With reigning world champion He Chao failing to progress beyond the preliminaries, Cao carried the hopes of his nation in the 12-man final. Underlining the sheer depth of talent in Chinese diving, the 21-year-old coped with the pressure admirably, taking the lead with his first dive and never looking as if he would relinquish it.
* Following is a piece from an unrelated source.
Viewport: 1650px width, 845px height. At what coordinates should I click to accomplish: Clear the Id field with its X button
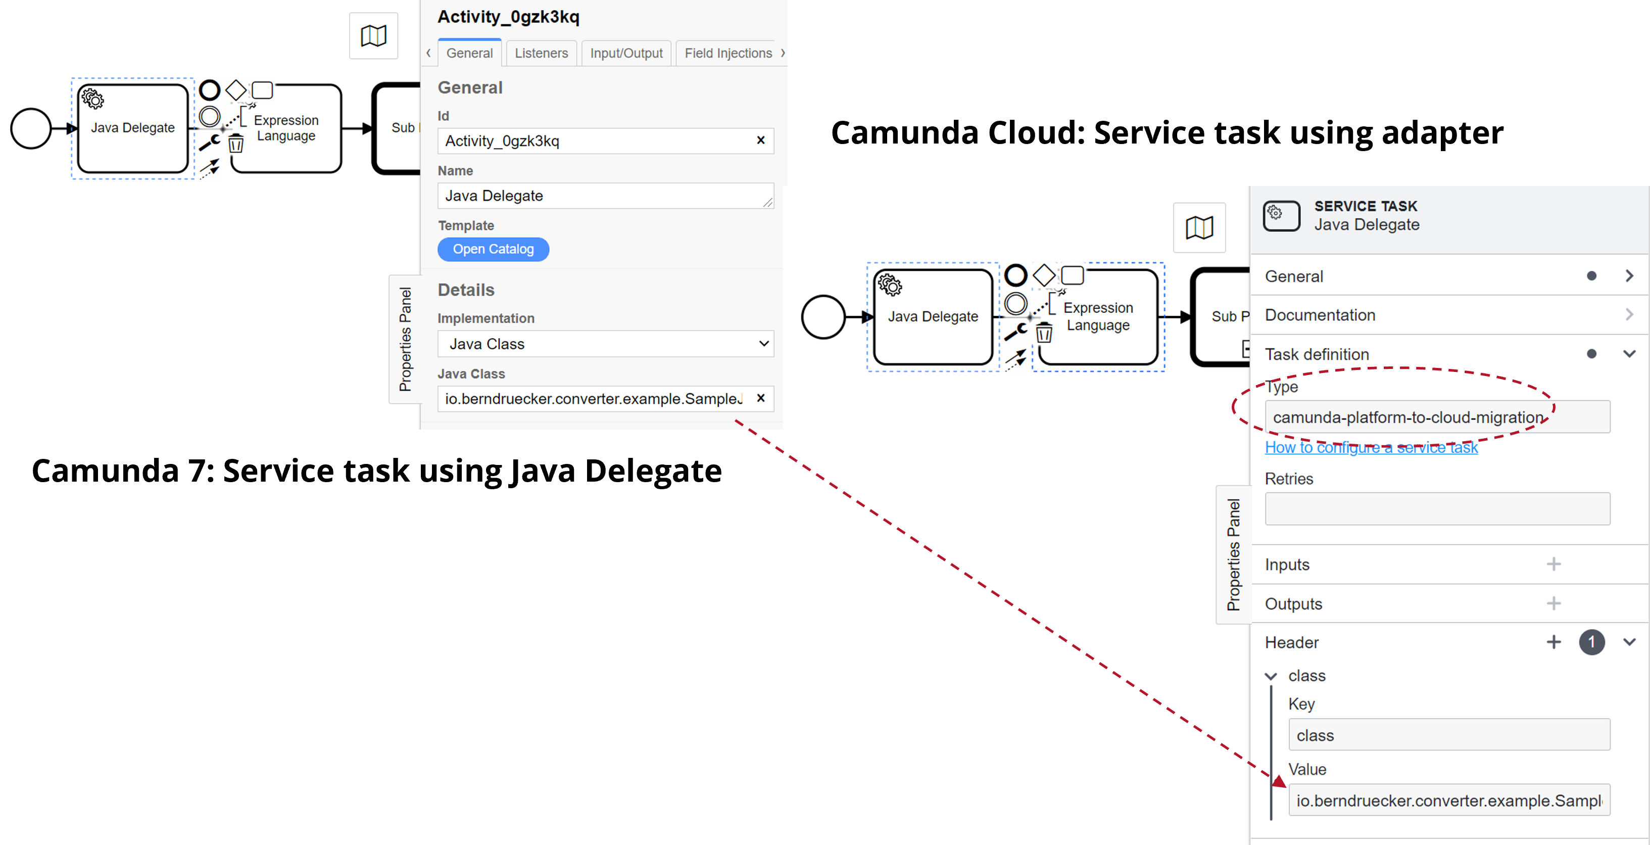(x=761, y=140)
After top-scoring in every round except the fifth, a jubilant Cao struggled to contain his excitement at winning gold, raising a fist to the air in celebration.
“I tried not to get too carried away because that’s the way I am,” said the champion afterwards. “I did feel pressure, but it was all about myself, and I think I was able to let go and really focus on my performance and putting on a show.”
Teenage Ren soars to gold
Fifteen-year-old Chinese diver Ren Qian scooped gold in the women’s 10m platform to become the youngest medal winner at Rio 2016. Born on 20 February 2001, Ren scored over 91 points with each of her last three dives to total 439.25 points. Taking second and third behind her were 17-year-old team-mate Si Yajie and Canada’s Meaghan Benfeito, whose bronze was her second of the Games after her third place in the synchronised 10m event.
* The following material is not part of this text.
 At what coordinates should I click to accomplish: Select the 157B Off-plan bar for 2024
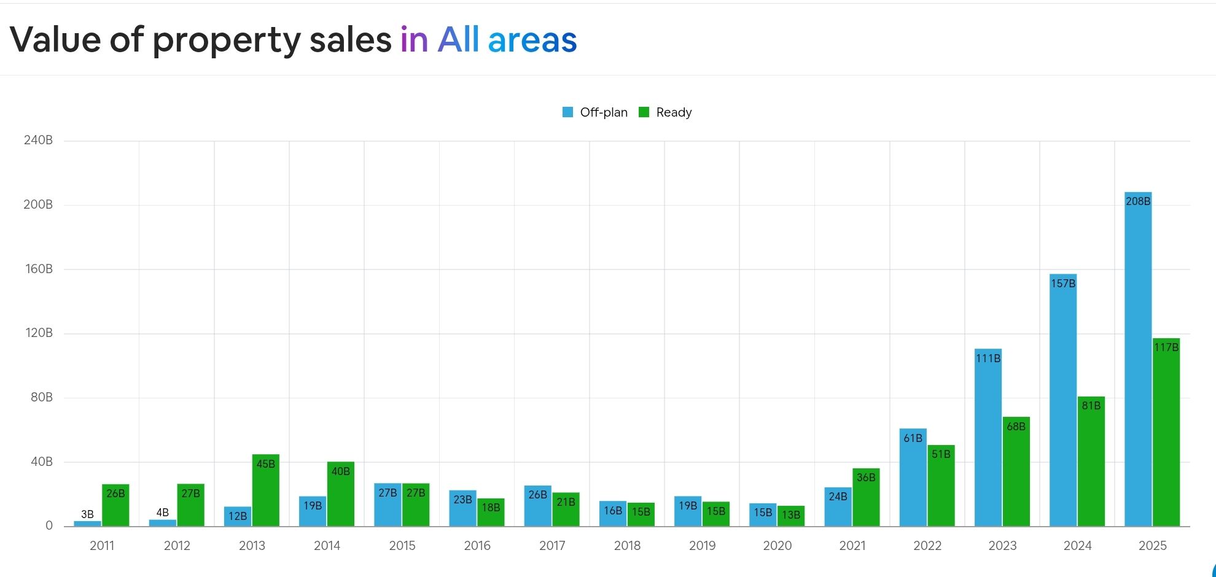tap(1063, 399)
Despite recording a competition-best 94.05 points with her third dive, Ren felt she could have performed even better. “I did pretty well, but it wasn’t perfect, based on what I expect of myself. You can consider me a perfectionist,” she said. “In terms of confidence I wasn’t feeling great, but I focused on each individual dive and I think that’s why I got the medal.” Asked as to how it felt to win gold at 15, she added: “I feel quite good about it. I’m young but I got the medal. I think I’ll train and work harder from now on so I can focus on my future.”
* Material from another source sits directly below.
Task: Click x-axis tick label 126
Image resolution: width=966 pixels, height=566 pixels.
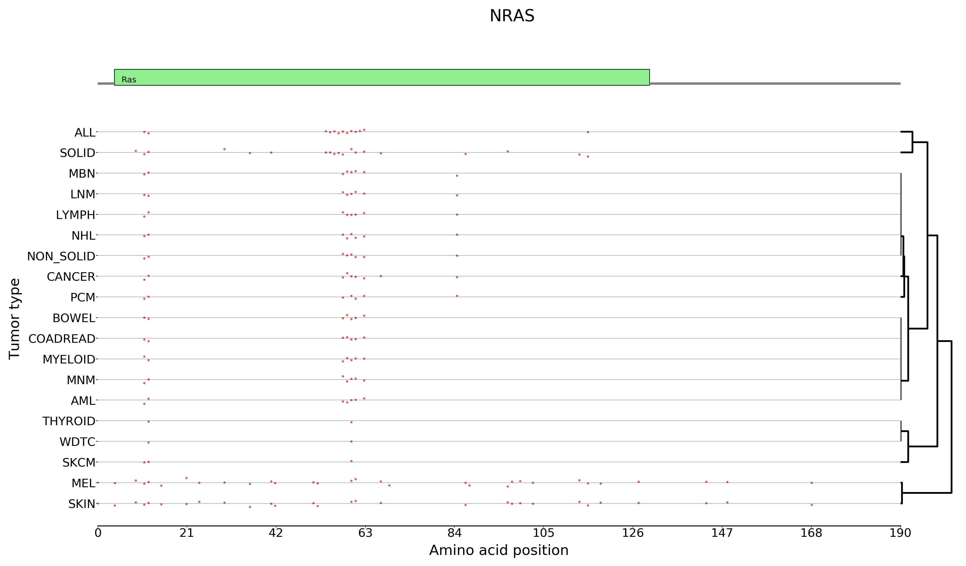Action: coord(633,533)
Ren took the honour of being the youngest medallist at Rio 2016 from Japan’s Mima Ito. Some 120 days younger than the diver, Ito had won bronze in the women’s table tennis team event two days earlier. The Chinese teenager is not the youngest ever Olympic champion in the women’s 10m platform, however. That particular record is still held by her compatriot Fu Mingxia, who was a mere 13 years and 346 days old when she won gold at Barcelona 1992.
Chen scoops gold number seven for China’s divers
Chen Aisen secured a seventh gold medal for Chinese diving at Rio 2016, winning the sport’s final event of the Games, the men’s 10m platform. Making his Olympic debut, Chen showed consistency throughout his six dives, gaining high scores with his tight spins and clean entries into the water. His total of 585.30 points gave him victory by a distance from Mexico’s Germán Sánchez and defending champion David Boudia of the USA, who took silver and bronze respectively.
Putting his feelings into words, an emotional Chen said: “I have spent more than four years training and now I earned what I worked for: the gold medal for the individual event. I never thought that I would become the champion. Maybe for the synchronised event, yes, but not for the individual one. This one was kind of a surprise.”
Recovering from a slow start, Sánchez regained his composure to win the second silver of his Olympic career, his first having come in the synchronised 10m platform at London 2012. “I only thought about what I needed to do on each dive,” said the Mexican afterwards. “I think that, even now, I’m just trying to live in the moment and enjoy myself.”
A lowly tenth in the semi-finals, Boudia came back to finish third in the final, though it could have been silver. Second heading into the final round, the American could only score 68.45 with his sixth dive – a forward 4-1/2 somersaults tuck – his lowest mark of the competition, allowing Sánchez to sneak ahead of him.